Boris Johnson often used to steal the show from David Cameron. Now he is the show, running to packed houses in Manchester and London.
He knows how to enchant Conservatives by pushing the elastic boundaries of taste further than they have been pushed before, while remaining so light in tone that anyone who condemns him sounds prudish, prissy, heavy-handed.
His most audacious line came early on, in a flight of fancy about parliament being a reality TV show:
“the whole lot of us would have been voted out of the jungle by now, but at least we could have had the consolation of watching the Speaker being forced to eat a kangaroo testicle.”
That provoked incredulous joy. A colleague asked whether any Prime Minister has ever used the word “testicle” in a party conference speech.
It happens to be a question I have never looked into, or indeed thought of asking, but I replied with confidence that no Prime Minister ever has.
And yet Johnson, though unusual, is not unprecedented. He is a Tory adventurer, whose wit, impertinence, ruthlessness, disreputable habits and brilliant use of language recall Benjamin Disraeli.
“Success in the child of Audacity.” So wrote Disraeli in one of his novels, The Rise of Iskander.
Anyone who wants glimpses of what Johnson is like should buy The Sayings of Disraeli, a slim volume, only 63 pages, edited by Robert Blake and now republished with a new foreword by Alistair Lexden.
There are differences of course. When Disraeli delivered his great performance to an audience of 6,000 people in the Free Trade Hall in Manchester in 1872, his speech lasted three hours and 20 minutes, and he fortified himself by drinking two bottles of white brandy.
Johnson’s performance was shorter, the audience smaller, and so far as one could see, he had no recourse to alcoholic stimulants.
Nor has he yet achieved a triumph to match the passing in 1867 by Disraeli of the Second Reform Bill, a triumph attained “by brilliant manoeuvres which won him the temporary support of first one opposition group, and then another”, as Lexden puts it.
Will Brexit be Johnson’s triumph or disaster? Nobody knows, though many claim to know, but therein lies the drama of the performance.
The Prime Minister treads a dangerous path, in the full glare of publicity, and no one can see the way by which he can reach his goal.
But is he downhearted? There is no sign of that. He tells his jokes and heartens his troops as if he had not a care in the world.
He got them to applaud the line “We are European.” He said “We love Europe”, and through the applause, which he was perhaps not certain of getting, he added “I love Europe anyhow”.
Here is yet another rebuke to those Remainers who maintain that the only way to love Europe is to stay in the European Union. The Conservatives will
“answer the cry of those 17.4 million who voted for Brexit…address that feeling in so many parts of the country that they were being left behind, ignored…that their towns were not only suffering from a lack of love and investment but that their views had become somehow unfashionable or unmentionable.”

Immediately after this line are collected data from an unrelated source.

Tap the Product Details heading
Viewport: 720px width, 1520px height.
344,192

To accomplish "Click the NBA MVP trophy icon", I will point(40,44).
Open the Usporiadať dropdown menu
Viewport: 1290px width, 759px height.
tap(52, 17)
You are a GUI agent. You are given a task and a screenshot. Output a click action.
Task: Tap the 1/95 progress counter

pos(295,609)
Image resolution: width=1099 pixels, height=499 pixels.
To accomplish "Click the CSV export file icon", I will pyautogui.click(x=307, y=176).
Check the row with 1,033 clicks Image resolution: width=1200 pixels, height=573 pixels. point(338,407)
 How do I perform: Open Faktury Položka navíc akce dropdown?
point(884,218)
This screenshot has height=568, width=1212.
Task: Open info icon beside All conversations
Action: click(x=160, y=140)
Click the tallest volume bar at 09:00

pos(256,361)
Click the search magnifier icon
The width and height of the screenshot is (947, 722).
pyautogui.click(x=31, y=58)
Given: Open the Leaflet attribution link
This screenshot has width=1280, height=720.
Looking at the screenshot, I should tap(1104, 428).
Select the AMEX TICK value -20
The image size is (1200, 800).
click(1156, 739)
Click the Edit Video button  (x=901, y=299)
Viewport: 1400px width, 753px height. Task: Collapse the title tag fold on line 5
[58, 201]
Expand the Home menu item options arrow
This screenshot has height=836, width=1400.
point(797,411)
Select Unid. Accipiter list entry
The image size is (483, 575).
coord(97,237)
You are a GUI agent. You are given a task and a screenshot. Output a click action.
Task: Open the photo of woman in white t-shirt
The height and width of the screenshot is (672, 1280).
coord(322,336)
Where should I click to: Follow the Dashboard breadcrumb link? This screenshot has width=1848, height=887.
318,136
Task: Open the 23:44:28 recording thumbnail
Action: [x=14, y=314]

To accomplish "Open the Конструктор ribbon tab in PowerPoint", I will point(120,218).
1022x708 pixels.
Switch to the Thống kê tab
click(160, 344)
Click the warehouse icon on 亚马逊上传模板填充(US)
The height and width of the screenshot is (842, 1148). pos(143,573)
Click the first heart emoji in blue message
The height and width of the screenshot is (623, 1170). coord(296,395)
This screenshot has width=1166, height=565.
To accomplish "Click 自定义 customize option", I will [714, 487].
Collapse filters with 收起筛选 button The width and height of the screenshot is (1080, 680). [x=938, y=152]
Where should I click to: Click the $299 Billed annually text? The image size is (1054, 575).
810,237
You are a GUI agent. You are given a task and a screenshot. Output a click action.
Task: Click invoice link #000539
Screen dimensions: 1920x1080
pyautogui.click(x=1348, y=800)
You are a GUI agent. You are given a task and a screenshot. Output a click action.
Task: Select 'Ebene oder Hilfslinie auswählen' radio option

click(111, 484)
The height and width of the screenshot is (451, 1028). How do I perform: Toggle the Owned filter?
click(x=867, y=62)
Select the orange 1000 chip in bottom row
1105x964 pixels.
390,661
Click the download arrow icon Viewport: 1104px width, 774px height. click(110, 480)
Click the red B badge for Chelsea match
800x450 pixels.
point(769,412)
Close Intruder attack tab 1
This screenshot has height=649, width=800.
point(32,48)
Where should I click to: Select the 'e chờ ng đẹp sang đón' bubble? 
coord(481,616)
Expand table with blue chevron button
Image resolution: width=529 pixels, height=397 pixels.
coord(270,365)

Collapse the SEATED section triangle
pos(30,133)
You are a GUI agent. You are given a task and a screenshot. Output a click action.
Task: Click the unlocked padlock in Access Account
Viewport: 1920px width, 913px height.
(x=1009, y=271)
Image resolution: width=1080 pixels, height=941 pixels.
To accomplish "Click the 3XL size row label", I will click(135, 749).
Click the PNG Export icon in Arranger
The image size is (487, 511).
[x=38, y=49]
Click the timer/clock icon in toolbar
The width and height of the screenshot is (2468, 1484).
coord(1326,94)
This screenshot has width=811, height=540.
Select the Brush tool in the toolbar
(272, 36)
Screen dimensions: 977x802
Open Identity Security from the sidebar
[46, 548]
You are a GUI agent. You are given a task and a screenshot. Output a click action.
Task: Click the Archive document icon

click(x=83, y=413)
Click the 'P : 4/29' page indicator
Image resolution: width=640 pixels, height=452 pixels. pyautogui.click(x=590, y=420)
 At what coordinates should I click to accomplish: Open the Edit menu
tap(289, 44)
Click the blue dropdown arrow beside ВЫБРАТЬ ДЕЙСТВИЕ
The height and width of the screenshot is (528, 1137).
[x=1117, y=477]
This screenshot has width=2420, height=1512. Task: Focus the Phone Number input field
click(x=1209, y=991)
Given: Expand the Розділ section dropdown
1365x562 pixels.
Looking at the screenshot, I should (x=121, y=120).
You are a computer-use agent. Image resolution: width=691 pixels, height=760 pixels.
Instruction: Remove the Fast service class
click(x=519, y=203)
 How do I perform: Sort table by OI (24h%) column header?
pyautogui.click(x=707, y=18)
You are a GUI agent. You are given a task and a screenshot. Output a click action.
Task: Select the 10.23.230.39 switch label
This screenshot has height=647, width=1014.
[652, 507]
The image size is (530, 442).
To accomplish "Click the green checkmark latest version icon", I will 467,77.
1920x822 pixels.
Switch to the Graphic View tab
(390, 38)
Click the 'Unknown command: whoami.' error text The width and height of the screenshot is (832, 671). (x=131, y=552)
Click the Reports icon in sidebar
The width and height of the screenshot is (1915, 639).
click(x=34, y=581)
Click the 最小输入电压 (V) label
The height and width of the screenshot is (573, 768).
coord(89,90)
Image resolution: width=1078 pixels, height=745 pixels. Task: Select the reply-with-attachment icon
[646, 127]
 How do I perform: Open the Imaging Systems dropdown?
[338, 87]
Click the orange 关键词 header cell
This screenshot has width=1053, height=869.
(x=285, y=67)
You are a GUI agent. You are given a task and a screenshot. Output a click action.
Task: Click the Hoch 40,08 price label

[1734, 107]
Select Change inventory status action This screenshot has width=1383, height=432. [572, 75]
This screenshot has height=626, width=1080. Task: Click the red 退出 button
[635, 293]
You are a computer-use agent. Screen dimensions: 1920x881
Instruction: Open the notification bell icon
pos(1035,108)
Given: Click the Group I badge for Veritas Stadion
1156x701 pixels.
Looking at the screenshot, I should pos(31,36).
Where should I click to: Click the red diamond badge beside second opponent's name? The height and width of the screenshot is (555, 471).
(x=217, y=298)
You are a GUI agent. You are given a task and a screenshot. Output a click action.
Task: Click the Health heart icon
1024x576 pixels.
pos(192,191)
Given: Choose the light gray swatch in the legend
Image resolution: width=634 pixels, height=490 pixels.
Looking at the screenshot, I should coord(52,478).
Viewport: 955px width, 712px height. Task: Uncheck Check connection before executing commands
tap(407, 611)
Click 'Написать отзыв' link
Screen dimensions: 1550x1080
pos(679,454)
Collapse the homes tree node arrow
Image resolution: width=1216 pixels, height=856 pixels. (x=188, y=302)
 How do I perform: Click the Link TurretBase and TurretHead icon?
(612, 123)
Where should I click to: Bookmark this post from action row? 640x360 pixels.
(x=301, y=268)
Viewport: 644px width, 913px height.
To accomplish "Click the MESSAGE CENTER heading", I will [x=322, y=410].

Like Disraeli before him, Johnson wants to seize the opportunity of forming an alliance with the deeply patriotic, newly enfranchised working class, lent new voting power by Disraeli’s Reform Bill and now by David Cameron’s referendum.
Tory Democracy means taking these disregarded people seriously and showing that it is the Tories which will improve the sometimes scandalous conditions in which they live, while also leading a great nation of which they can be proud.
Johnson is not a religious man, but today he preached religion:
“The NHS is holy to the people of this country because of the simple beauty of its principle that it doesn’t matter who you are or where you come from, but when you are sick the whole country figuratively gathers at your bedside and does everything it can to make you well again.”
He mounted a direct attack on Labour’s claim to be the true believers in the NHS, on that party’s “deranged and ruinous plans borrowed from the playbook of Bolivarian revolutionary Venezuela”, and on its leader, whom Johnson in his playful but ruthless way suggested should be sent into space as Britain’s first “communist cosmonaut”.
When Theresa May spoke in Manchester in October 2017, she looked as if she was going to die on stage.
Johnson used his speech to demonstrate his abounding vitality. He said almost nothing about how he proposes to get Brexit done, but sought to strengthen the fear among his opponents that he might be mad enough (as they would characterise it) to leave with no deal, and can carry his party and millions of members of the wider public with him as he does so.
The nerve was faultless. Whether the judgment is on that level awaits the verdict of events. It is not yet clear whether Johnson is Disraeli or that other Tory adventurer, Lord Randolph Churchill.